>>

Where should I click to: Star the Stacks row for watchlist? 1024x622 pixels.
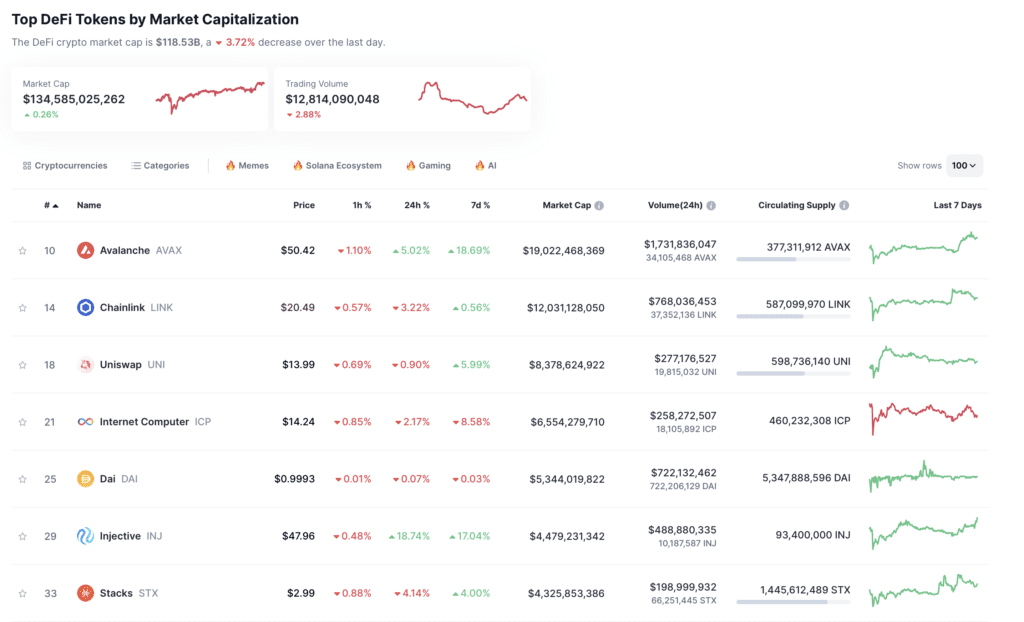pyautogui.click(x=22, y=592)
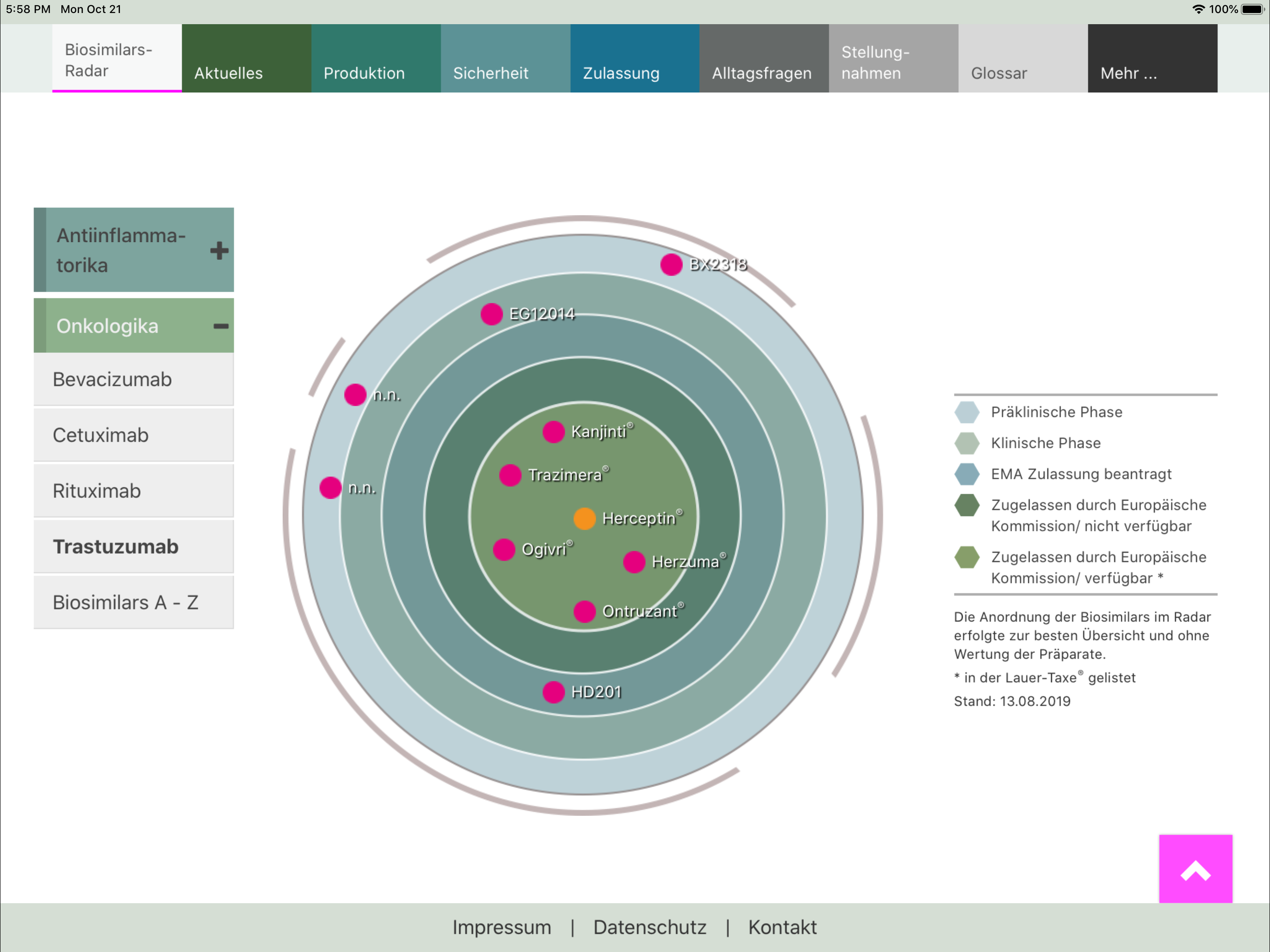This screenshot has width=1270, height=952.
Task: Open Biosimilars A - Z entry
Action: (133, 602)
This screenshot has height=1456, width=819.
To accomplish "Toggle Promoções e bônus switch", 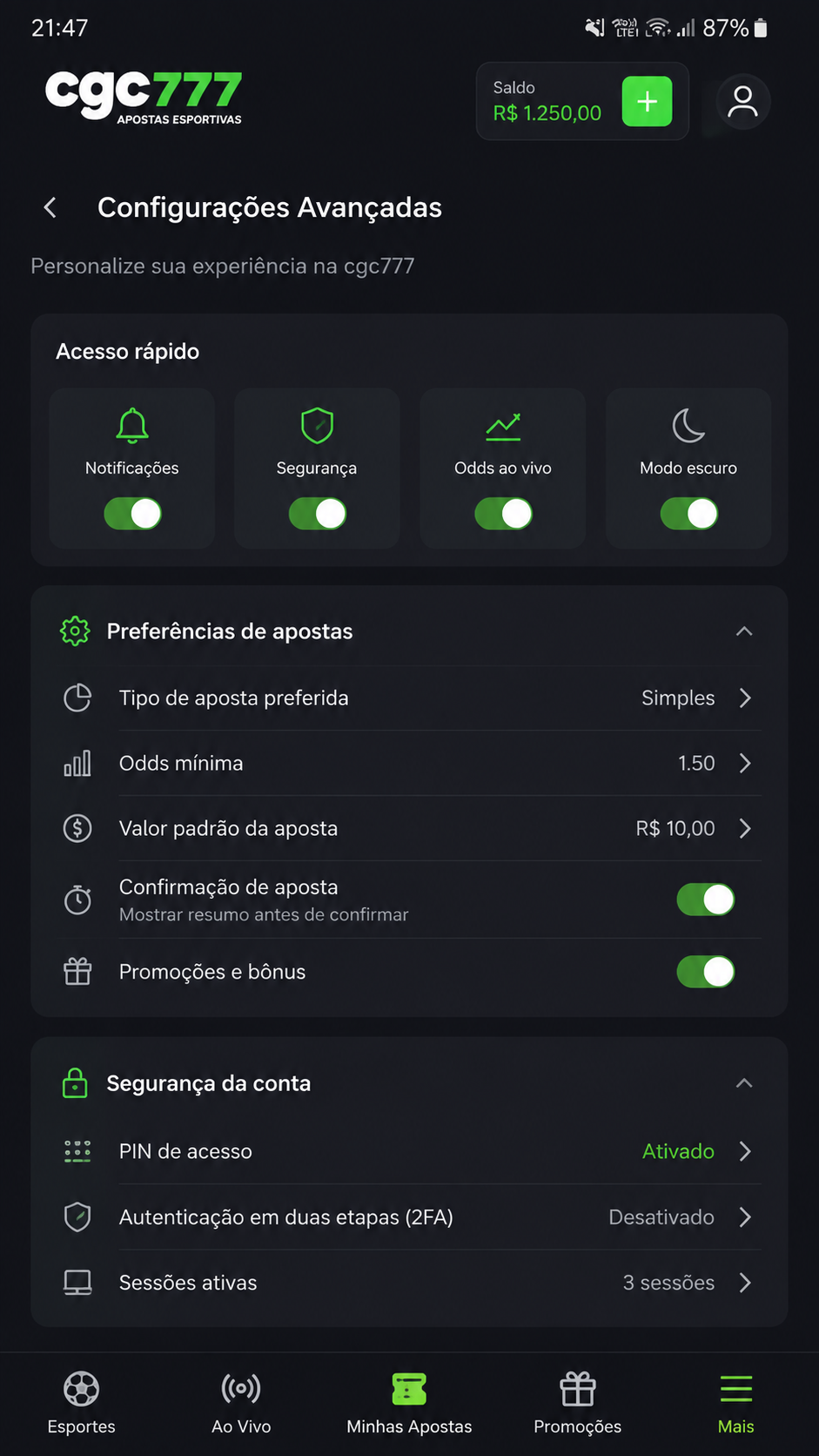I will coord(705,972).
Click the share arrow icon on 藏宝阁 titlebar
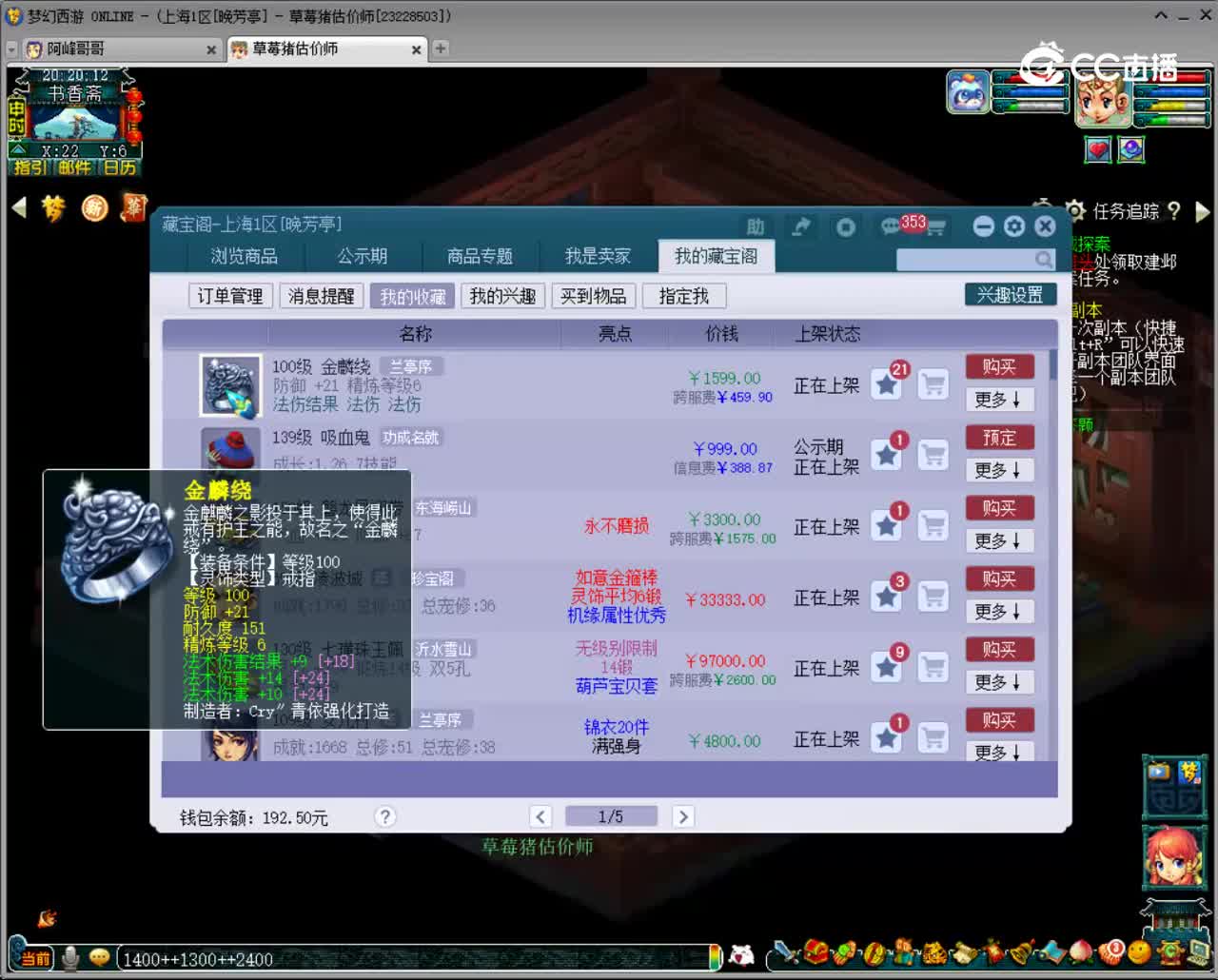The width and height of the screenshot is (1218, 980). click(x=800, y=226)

<<
>>

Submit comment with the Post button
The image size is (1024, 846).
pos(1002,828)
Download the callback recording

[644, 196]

<<
>>

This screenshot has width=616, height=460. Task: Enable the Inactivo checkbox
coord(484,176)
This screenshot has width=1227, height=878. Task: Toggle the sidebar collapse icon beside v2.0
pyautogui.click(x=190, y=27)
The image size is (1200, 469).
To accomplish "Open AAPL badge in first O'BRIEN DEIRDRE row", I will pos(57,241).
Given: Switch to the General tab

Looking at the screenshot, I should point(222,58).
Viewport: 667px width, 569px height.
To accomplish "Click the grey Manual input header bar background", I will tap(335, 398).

<<

### Directions
Switch "watchlist" to "favorites" in the part of the material that opens with the line containing "Where should I" and closes with the line containing "Action: (133, 602)", changing nothing else. Write out only those lines, leaving the pictures out.

### Full response
Where should I click to: Star the Stacks row for favorites? 1024x622 pixels.
pyautogui.click(x=22, y=592)
This screenshot has width=1270, height=952.
Task: Open Biosimilars A - Z entry
Action: (133, 602)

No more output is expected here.